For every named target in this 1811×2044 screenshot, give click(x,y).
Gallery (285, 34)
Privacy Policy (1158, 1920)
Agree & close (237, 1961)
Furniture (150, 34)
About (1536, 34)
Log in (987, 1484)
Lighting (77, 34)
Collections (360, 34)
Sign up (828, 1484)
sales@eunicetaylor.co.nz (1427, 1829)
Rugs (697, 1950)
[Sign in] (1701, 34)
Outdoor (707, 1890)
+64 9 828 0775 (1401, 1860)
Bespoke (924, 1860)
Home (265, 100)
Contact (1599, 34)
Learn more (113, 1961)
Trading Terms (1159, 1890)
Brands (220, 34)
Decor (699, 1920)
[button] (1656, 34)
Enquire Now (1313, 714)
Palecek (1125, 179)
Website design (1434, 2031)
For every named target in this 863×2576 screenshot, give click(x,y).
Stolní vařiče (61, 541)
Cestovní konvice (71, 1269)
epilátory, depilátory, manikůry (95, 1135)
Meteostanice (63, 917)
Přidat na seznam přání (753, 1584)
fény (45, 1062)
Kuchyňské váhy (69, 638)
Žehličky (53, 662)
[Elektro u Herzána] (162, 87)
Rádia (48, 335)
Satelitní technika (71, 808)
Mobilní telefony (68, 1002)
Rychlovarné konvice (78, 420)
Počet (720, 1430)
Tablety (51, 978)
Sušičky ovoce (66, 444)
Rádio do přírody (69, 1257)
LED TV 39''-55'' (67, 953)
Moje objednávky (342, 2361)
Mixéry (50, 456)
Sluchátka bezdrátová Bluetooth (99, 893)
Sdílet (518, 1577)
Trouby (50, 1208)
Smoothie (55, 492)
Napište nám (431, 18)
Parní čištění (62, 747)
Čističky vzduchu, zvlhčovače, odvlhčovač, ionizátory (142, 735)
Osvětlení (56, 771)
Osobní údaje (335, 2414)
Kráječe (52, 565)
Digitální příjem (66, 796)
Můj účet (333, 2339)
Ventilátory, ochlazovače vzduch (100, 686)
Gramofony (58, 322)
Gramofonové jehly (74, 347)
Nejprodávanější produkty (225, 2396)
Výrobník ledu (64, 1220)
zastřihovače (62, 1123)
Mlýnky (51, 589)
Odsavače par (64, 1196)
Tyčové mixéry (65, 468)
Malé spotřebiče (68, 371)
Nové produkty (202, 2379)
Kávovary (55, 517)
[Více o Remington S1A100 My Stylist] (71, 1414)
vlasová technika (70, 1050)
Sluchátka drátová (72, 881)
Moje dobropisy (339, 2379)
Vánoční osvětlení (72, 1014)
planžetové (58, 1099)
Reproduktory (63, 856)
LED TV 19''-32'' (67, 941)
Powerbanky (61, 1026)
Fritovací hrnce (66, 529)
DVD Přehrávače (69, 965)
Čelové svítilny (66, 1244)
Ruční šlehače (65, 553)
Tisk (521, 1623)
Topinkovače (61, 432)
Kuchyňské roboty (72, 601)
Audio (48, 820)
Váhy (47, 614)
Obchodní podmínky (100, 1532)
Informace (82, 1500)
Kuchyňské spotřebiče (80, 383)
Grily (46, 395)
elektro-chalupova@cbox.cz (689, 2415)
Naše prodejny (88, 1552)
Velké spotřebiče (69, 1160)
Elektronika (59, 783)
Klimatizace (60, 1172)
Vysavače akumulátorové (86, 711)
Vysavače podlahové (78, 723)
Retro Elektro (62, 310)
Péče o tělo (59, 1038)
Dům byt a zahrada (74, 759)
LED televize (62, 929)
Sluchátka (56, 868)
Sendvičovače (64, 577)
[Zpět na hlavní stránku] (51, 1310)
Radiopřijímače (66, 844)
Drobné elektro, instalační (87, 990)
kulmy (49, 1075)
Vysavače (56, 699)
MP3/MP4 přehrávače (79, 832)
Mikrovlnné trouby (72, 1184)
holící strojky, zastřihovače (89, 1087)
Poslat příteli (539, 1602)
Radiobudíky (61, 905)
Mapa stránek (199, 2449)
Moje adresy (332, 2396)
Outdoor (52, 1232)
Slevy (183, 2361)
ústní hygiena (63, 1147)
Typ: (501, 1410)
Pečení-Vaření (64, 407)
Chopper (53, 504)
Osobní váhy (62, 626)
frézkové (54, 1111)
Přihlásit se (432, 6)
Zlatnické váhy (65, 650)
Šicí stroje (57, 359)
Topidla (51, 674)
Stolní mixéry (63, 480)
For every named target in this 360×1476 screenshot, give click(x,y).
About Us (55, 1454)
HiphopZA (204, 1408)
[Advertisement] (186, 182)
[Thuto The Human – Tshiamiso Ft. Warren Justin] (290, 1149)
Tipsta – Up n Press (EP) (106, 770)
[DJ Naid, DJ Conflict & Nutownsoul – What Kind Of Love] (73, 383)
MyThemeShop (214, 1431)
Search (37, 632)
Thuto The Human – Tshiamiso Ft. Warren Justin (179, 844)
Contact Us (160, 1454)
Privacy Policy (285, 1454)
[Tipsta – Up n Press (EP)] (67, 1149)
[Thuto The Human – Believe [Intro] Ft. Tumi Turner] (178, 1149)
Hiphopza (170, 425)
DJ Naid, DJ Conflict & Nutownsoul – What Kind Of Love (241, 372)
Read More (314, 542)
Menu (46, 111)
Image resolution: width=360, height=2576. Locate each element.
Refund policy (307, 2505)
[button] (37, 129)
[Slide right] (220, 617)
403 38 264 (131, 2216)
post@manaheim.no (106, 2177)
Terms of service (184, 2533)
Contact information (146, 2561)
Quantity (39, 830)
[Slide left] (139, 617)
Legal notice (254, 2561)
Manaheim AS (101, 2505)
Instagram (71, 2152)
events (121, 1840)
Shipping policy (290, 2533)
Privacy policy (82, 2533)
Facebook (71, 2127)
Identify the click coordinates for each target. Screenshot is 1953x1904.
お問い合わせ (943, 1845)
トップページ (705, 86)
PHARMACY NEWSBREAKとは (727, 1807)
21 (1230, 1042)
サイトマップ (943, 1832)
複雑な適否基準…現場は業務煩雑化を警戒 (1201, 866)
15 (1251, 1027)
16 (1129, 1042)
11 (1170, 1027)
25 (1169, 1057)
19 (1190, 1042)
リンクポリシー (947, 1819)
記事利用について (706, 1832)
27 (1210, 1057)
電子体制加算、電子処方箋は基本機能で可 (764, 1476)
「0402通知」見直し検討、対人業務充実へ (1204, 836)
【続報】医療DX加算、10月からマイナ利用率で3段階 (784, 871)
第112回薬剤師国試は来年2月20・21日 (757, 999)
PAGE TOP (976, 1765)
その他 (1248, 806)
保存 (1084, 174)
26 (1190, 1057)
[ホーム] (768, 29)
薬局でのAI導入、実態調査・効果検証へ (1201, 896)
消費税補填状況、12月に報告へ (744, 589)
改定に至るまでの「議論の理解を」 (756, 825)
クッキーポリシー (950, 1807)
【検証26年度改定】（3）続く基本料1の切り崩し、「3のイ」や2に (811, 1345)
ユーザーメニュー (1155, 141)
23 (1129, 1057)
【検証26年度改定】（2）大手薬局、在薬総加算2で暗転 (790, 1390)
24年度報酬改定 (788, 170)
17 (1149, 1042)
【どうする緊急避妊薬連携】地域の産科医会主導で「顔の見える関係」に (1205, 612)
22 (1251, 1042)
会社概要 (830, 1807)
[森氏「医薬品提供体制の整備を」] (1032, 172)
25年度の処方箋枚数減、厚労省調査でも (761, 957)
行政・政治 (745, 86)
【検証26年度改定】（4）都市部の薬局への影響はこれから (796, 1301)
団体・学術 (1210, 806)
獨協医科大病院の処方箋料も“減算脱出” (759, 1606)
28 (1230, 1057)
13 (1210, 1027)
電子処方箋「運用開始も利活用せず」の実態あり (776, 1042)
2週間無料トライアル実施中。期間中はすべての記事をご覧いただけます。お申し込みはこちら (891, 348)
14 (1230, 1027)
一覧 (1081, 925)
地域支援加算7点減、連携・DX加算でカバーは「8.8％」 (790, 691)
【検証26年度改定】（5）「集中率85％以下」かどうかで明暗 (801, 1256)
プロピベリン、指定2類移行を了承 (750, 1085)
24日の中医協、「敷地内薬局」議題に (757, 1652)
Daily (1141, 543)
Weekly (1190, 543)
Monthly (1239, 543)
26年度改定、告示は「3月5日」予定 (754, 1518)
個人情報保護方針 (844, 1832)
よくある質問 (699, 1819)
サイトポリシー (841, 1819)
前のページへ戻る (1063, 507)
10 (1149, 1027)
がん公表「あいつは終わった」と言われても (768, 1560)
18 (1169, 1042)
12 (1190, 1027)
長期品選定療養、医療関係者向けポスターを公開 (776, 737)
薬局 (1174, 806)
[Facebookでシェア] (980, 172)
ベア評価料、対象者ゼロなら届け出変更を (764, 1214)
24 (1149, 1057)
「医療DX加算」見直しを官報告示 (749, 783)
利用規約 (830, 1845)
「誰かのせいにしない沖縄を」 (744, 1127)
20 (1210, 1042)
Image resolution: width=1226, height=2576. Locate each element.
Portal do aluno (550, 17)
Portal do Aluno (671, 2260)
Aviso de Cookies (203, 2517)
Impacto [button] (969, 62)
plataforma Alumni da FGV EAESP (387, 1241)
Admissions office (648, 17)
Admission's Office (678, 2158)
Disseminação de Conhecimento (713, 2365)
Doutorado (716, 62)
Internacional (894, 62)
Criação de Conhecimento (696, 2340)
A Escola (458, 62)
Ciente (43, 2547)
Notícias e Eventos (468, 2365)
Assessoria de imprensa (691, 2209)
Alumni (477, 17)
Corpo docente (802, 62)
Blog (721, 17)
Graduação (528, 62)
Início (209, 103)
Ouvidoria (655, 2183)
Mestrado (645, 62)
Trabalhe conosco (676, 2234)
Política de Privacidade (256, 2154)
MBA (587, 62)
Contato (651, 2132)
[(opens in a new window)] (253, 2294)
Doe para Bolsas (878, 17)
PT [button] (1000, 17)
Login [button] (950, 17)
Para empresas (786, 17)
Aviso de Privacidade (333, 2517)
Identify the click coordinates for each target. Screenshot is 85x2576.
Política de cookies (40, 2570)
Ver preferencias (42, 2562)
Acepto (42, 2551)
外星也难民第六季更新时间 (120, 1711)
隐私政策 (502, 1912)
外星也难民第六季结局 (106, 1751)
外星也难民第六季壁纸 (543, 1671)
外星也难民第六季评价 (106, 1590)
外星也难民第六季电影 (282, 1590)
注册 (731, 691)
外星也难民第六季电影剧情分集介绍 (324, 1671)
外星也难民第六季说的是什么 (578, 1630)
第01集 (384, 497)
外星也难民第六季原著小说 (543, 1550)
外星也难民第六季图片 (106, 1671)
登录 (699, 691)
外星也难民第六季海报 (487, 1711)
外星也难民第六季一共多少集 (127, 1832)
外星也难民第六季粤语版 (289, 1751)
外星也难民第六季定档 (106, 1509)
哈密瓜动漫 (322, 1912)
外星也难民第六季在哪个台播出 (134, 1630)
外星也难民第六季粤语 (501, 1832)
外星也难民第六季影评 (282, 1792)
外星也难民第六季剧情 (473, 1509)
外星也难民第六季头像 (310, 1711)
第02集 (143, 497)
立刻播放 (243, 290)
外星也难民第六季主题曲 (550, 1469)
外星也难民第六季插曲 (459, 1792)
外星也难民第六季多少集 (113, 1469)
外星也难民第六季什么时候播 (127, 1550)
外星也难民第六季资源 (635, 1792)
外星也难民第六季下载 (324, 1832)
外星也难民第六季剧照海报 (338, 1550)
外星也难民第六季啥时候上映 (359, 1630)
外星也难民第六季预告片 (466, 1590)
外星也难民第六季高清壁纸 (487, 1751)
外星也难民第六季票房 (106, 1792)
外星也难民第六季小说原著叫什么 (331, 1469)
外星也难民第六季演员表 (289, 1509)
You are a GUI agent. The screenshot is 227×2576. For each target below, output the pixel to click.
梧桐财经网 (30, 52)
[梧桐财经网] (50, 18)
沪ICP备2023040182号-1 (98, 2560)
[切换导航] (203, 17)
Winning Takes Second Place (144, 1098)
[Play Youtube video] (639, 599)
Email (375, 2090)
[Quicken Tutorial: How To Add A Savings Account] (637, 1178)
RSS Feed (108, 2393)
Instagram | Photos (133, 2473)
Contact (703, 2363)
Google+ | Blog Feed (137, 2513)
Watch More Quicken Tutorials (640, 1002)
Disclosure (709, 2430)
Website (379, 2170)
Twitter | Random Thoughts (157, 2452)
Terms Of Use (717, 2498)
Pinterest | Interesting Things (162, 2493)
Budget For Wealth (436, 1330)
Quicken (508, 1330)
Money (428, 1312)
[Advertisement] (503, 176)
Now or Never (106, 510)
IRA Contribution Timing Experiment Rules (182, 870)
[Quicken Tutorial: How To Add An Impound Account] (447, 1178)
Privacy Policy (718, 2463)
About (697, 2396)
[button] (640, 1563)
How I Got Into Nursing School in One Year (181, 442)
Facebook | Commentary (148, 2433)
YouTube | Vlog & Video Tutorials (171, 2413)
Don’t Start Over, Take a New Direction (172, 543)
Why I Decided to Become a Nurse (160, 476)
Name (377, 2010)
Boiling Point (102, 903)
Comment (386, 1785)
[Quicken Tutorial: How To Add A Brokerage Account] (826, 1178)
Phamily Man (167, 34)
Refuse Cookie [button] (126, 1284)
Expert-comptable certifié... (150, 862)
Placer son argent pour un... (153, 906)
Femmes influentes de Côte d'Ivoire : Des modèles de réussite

-- TASK OBJECTIVE --
Scan the lines above for "[Facebookでシェア] (980, 172)" and for "Ciente (43, 2547)". Repeat exactly the line holding each of them and every line in between.

-- WRITTEN ANSWER --
[Facebookでシェア] (980, 172)
ベア評価料、対象者ゼロなら届け出変更を (764, 1214)
24 (1149, 1057)
「医療DX加算」見直しを官報告示 (749, 783)
利用規約 (830, 1845)
「誰かのせいにしない沖縄を」 (744, 1127)
20 (1210, 1042)
Image resolution: width=1226, height=2576. Locate each element.
Portal do aluno (550, 17)
Portal do Aluno (671, 2260)
Aviso de Cookies (203, 2517)
Impacto [button] (969, 62)
plataforma Alumni da FGV EAESP (387, 1241)
Admissions office (648, 17)
Admission's Office (678, 2158)
Disseminação de Conhecimento (713, 2365)
Doutorado (716, 62)
Internacional (894, 62)
Criação de Conhecimento (696, 2340)
A Escola (458, 62)
Ciente (43, 2547)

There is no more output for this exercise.